# Electronic – What does this op amp/transistor circuit do? (revised circuit)

bjtoperational-amplifiertransistors

simulate this circuit – Schematic created using CircuitLab

I asked a question yesterday about the circuit above, but my notes showed the op amp terminals mistakenly swapped and the circuit in my original question displayed positive feedback.

After studying it some time, I understand why the circuit no longer displays positive feedback but it's still not clear to me what this circuit does.

It's clear the voltage divider sets the voltage on the – terminal of the op amp to a value between 9V and 10V, but I don't understand how the rest of the circuit responds. In particular, it's not clear to me how the transistor affects the feedback loop and how the second power supply input affects the differential voltage at the op amp inputs.

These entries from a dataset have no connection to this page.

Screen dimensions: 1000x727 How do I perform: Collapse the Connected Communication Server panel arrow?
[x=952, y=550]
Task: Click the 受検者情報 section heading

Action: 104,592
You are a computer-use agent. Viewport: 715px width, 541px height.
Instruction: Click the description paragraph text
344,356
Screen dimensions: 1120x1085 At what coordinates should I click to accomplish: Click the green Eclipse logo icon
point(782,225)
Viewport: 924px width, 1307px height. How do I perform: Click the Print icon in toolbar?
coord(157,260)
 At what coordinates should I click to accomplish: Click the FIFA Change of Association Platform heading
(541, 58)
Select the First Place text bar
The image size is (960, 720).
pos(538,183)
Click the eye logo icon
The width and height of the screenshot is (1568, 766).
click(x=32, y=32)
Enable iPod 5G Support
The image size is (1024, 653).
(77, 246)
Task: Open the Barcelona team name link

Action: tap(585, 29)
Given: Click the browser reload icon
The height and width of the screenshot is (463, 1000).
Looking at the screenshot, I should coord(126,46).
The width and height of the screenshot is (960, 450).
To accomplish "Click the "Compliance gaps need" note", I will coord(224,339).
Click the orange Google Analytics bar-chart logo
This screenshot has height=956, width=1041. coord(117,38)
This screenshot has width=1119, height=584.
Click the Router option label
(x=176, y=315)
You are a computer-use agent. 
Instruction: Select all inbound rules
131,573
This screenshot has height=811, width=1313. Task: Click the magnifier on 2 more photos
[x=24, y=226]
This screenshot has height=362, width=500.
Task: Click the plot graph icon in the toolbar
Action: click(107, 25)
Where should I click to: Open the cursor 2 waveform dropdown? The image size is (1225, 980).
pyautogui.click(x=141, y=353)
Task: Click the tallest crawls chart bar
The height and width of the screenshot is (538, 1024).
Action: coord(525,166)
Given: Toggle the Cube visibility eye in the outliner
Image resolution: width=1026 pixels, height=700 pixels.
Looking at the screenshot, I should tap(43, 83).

I'm particularly interested in understanding how much voltage and current the circuit supplies to the load. I'm also interested in how real (ie. non-perfect) op amps might behave differently and the tradeoffs involved in picking the right op amp for this circuit.

Thank you. I'm a beginner and overall very confused by op amps and transistors.

First of all you can control the voltage on the inverting input (-) in the range of 9 to 10V.

Opamp will try to keep the voltage on both its inputs the same by varying the output voltage. First assume that opamp is working in its linear region (output voltage is not saturated). This means the voltage on the non-inverting input (+) is exactly the same as the voltage on the inverting input.

If you set the voltage to 10V the voltage difference on the resistor R3 is 0V. Using Ohm's law this yields zero current. This also means there is 0A going through the load.

If you set the voltage to 9V the voltage on the R3 resistor is nor 1V (10V-9V). Using Ohm's law gives 1A. All this current is also going through the load (because opamp's input current is zero).

This way you can control the load current from 0 to 1A.

Now the dynamic behavior.

Assume you set 9.5V with the potentiometer. The voltage on the collector of the transistor is 9.5V. This means R3 voltage is 0.5V and load current is also 0.5A.

Now change the potentiometer to 9.6V. Opamp's inputs are not balanced any more. The inverting input's voltage is higher than the non-inverting input. Therefore opamp will adjust its output by lowering the voltage on the base of the transistor. The collector current will drop and so will the voltage on R3. V(R3) will drop to 0.4V at which point the input voltages will be equal and you will have a steady-state again.

Practical considerations.

Almost any opamp will work correctly in this circuit. You must consider maximal current opamp can give to the gate. If your output current is max. 1A, the gate current has to be 1A/(transformer beta). You must choose an opamp that will provide at least this much current.

You must also be aware that if you want your circuit to work when the output is shorted the voltage on the output has to go down to GND+0.7V. Even if it does not you can very easily correct it by adding a base resistor.